▸ **Problem to solve**:
Beginning with the line where "Where should I" appears, set down each line exactly until the records below end, and omit the pictures.

▸ **Input data**:

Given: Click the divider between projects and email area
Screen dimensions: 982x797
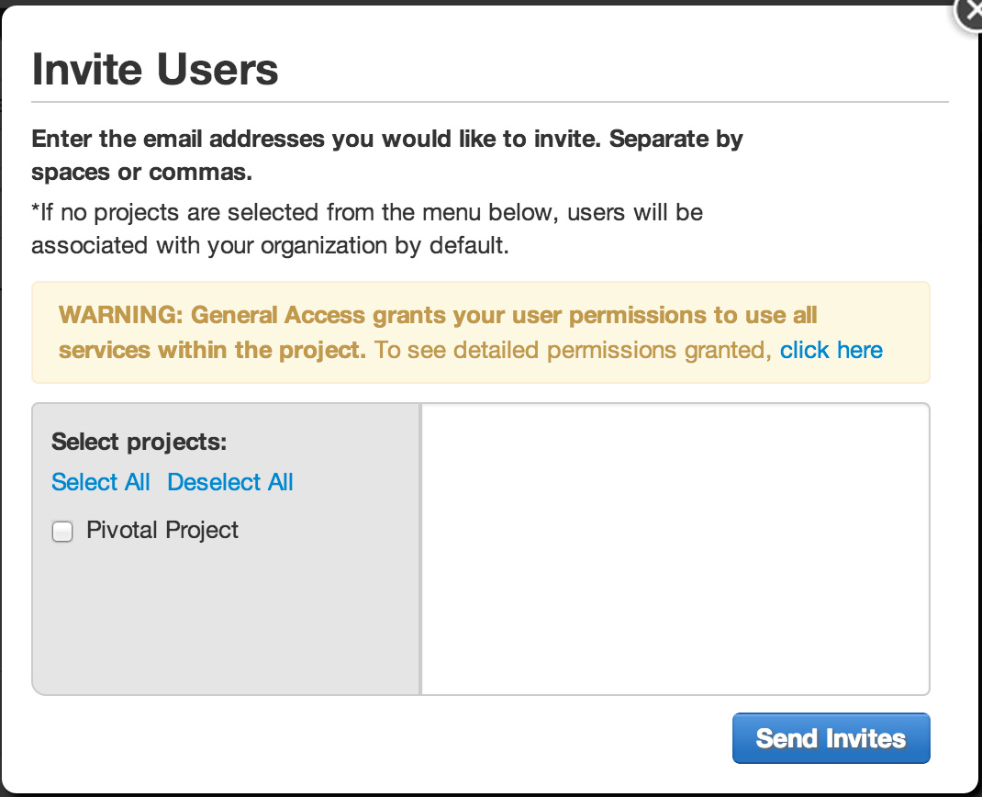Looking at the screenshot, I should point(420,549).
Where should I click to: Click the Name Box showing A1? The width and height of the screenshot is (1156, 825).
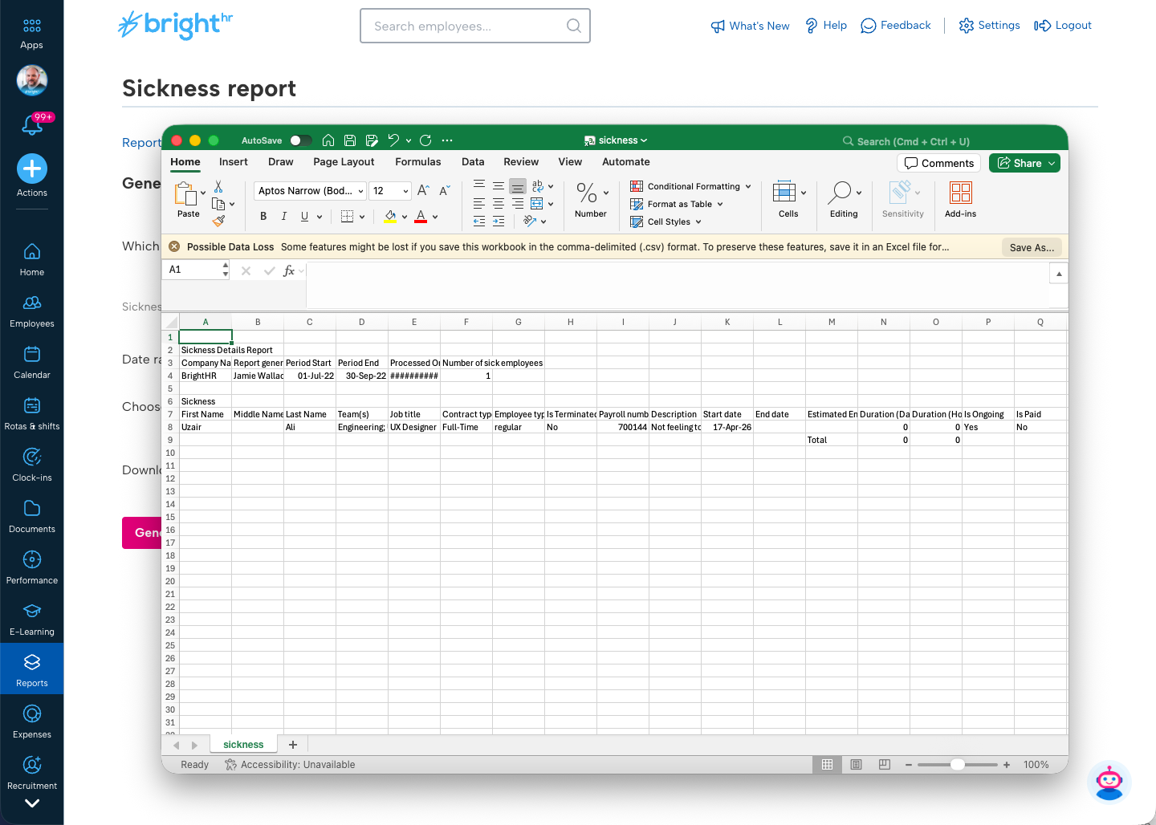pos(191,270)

▸ **Task solution**:
Where should I click to: Click the Name Box showing A1? The width and height of the screenshot is (1156, 825).
pos(191,270)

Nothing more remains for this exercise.